Ayngaranesan contested the 2013 provincial council election as one of the Tamil National Alliance's candidates in Jaffna District and was elected to the Northern Provincial Council (NPC). After the election he was appointed Minister of Agriculture, Livestock, Irrigation and Environment. He took his oath as minister and provincial councillor in front of Chief Minister C. V. Vigneswaran at Veerasingam Hall on 11 October 2013.

===Resignation===
Starting in late 2016, several charges of irregular practices were levelled against the four provincial ministers for Northern Province. Chief Minister Vigneswaran appointed a three-member committee consisting of retired judge S. Thiyakenthiran (chair), retired judge S. Paramarajah and retired District Secretary S. Patmanathan to investigate the charges. In June 2017 the NPC was plunged into chaos after Chief Minister Vigneswaran asked Ayngaranesan and fellow minister T. Kurukularajah to resign after the three-member committee found evidence to substantiate charges of corruption, abuse of power and misuse of funds levelled against the two ministers. Ayngaranesan had been accused of malpractice in connection with renovation of agricultural wells and other irrigation activities. Vigneswaran also requested that the two other ministers, B. Deniswaran and P. Sathiyalingam, who had been exonerated by the committee, to go on leave.

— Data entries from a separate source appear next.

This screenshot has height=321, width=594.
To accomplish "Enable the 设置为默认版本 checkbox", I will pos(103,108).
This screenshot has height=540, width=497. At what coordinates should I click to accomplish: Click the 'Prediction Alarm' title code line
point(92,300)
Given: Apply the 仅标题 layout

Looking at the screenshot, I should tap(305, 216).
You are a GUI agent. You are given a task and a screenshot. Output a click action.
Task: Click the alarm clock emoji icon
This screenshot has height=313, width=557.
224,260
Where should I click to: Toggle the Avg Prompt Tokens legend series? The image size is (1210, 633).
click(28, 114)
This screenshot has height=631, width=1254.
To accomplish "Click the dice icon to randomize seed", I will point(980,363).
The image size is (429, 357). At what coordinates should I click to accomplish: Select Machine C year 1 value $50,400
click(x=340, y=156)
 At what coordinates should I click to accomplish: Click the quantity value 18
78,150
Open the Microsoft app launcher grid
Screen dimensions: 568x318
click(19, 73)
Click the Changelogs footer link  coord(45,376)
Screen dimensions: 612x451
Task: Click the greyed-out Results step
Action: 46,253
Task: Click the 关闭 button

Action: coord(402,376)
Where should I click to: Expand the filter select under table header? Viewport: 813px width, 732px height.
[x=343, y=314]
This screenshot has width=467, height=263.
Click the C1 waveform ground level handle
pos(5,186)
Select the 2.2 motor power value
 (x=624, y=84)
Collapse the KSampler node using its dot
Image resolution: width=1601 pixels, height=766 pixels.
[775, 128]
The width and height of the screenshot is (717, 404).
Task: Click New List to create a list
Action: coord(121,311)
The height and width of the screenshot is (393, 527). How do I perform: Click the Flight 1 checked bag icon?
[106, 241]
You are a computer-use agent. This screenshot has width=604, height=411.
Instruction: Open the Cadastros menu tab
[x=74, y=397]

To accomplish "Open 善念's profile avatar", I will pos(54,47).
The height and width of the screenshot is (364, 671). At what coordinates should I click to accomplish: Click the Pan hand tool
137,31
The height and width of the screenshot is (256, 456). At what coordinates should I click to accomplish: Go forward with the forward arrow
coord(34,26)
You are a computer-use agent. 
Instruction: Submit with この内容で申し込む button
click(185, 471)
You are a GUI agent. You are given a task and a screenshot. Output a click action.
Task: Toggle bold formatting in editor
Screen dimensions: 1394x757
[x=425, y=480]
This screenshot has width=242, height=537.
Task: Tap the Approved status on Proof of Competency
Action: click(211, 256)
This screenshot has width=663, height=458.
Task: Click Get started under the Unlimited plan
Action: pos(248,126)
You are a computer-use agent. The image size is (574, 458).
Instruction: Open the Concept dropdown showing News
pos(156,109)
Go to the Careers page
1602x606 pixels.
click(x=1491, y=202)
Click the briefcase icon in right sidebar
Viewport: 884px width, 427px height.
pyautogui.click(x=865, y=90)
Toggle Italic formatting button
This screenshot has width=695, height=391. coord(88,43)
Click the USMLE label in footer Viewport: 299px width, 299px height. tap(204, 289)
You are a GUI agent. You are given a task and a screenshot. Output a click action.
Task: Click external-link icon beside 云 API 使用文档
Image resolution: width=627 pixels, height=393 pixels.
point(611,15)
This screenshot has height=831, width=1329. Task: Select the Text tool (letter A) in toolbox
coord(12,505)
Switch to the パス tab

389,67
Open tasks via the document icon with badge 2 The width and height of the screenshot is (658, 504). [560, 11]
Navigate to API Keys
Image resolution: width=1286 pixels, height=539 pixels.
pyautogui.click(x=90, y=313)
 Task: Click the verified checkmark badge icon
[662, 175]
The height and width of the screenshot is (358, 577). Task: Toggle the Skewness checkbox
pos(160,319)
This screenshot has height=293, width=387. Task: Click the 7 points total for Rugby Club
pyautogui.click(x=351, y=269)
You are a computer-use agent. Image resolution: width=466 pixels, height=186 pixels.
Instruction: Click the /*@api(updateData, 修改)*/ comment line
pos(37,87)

On 14 June 2017 a motion of no confidence against Vigneswaran was handed to Governor Reginald Cooray by several ITAK and opposition members of the NPC. This resulted in the Tamil People's Council, led by Vigneswaran, organising hartals across Northern Province in support of Vigneswaran. Ayngaranesan denied the charges but resigned as minister on 15 June 2017, submitting his resignation to Vigneswaran. He was succeeded by Vigneswaran as minister.

Following mediation by religious leaders a compromise was agreed between Vigneswaran and the ITAK/TNA leadership on 19 June 2017 whereby Vigneswaran would withdraw the request for Deniswaran and Sathiyalingam to go on leave and in return ITAK would withdraw the motion of no confidence against Vigneswaran.